13. The aforesaid decision of the Gujarat High Court in Anarkali Sarabhai’s case (supra) was challenged and this Court in the Anarkali Sarabhaiv. CIT [1997] 224 ITR 422 upheld the High Court’s decision. It had been contended in Anarkali Sarabhai’s case (supra) on behalf of the assessee that reduction of preference share was not a sale or relinquishment of asset and, therefore, no capital gains tax was payable. Repelling this contention, this Court considered the definition of word ‘transfer’ occurring in section 2(47) and reading the same along with section 45, it came to the conclusion that when a preference share is redeemed by a company, what the shareholder does in effect is to sell the share to the company. The company redeems its preference shares only by paying the preference shareholders the value of the shares and taking back the preference shares. It was observed that in effect the company buys back the preference shares from the shareholders. Further, referring to the provisions of the Companies Act, it held that the reduction of preference shares by a company was a sale and would squarely come within the phrase ‘sale, exchange or relinquishment1 of an asset under section 2(47). It was also held that the definition of word ‘transfer’ under section 2(47) was not an exhaustive definition and that sub-section (1) of clause (47) of section 2 implies that parting with any capital asset for gain would be taxable under section 45 of the Act. In this connection, it was noted that when preference shares are redeemed by the company, the shareholder has to abandon or surrender the shares in order to get the amount of money in lieu thereof.

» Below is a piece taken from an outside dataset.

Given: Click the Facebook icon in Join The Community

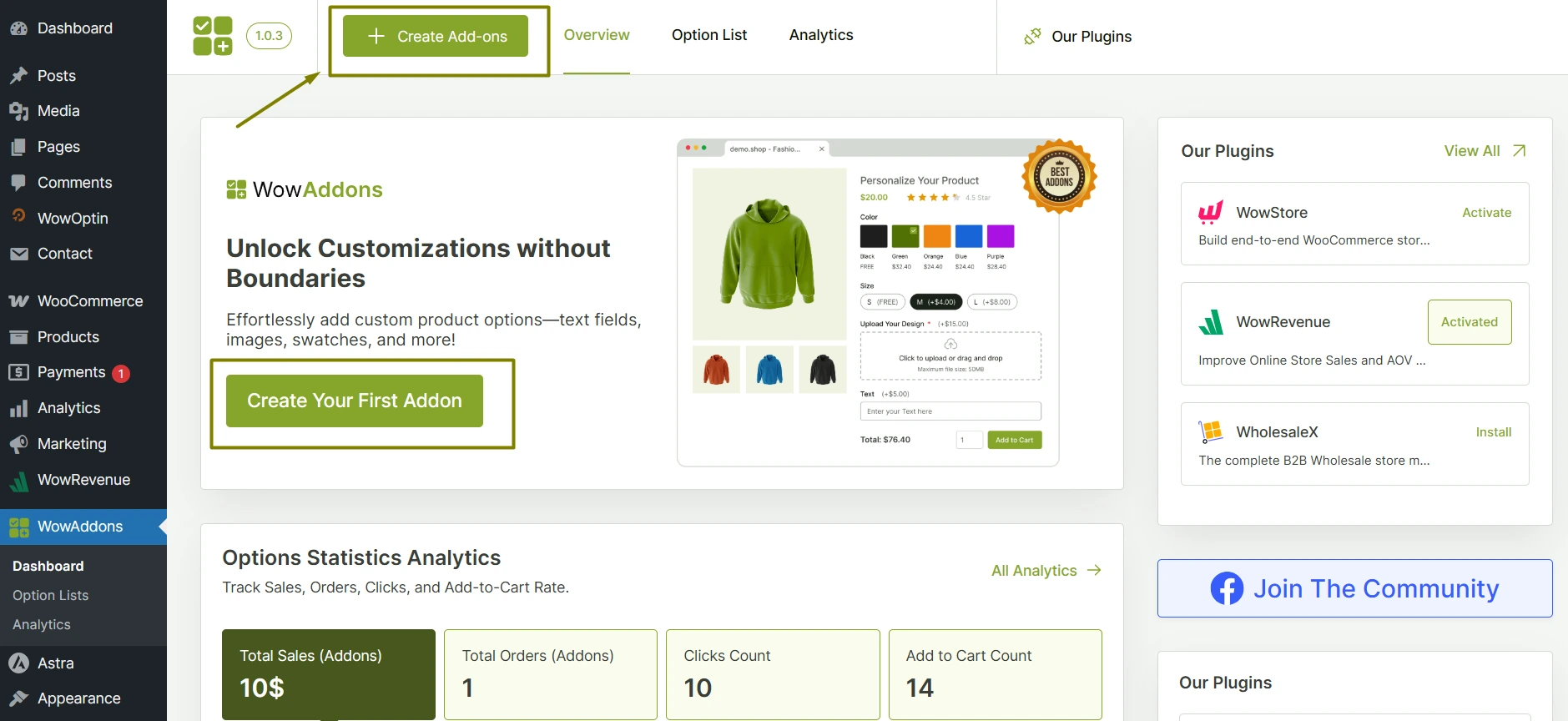Looking at the screenshot, I should pos(1227,588).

14. In our opinion, the aforesaid decision of this Court in Anarkali Sarabhai’s case (supra) is applicable in the instant case. The only difference in the present case and Anarkali Sarabhai’s case (supra) is that whereas in Anarkali Sarabhai’s case (supra), preference shares were redeemed in entirety, in the present case there has been a reduction in the share capital inasmuch as the company had redeemed its preference share of Rs. 500 to the extent of Rs. 450 per share. The liability of the company in respect of the preference share which was previously to the extent of Rs. 500 now stood reduced to Rs. 50 per share.”

24.3 From the aforesaid facts before the Hon’ble Supreme Court and the decision rendered thereon, it could be seen and there was payment of cash consideration to the existing shareholder pursuant to reduction of share capital, whereas in the instant case, there is absolutely no dispute that the assessee company i.e. Mahindra and Mahindra Ltd., received no consideration on reduction of capital. Hence, the decision relied on the Hon’ble Supreme Court in Kartikeya Sarabhai supra by the Coordinate Bench of Bangalore Tribunal in the case of Jupiter Capital supra is factually distinguishable with that of the assessee herein. We find that in the facts before the Hon’ble Special Bench of Mumbai Tribunal referred supra, there was no receipt of consideration. Needless to mention that the Special Bench decision would have binding precedent over the Division Bench decision. We find that the ld. DRP had followed the aforesaid Special Bench decision which are applicable to the facts of the instant case as narrated hereinabove, on which we do not find any infirmity. No arguments were advanced before us to distinguish the said Special Bench decision either on facts or on law. Hence, we do not deem it fit to interfere in the order of the ld. DRP in this regard. Accordingly, the concise ground No.10 raised by the assessee is dismissed.

25. The concise ground No.11 raised by the assessee was stated to be not pressed and accordingly, the same is dismissed as not pressed.

26. We find that the assessee company had raised an additional ground for non-taxability of interest on tax free bonds in the sum of Rs.3,47,19,107 for computation of income for both under normal provisions of the Act as well as in computation of profits u/s.115JB of the Act.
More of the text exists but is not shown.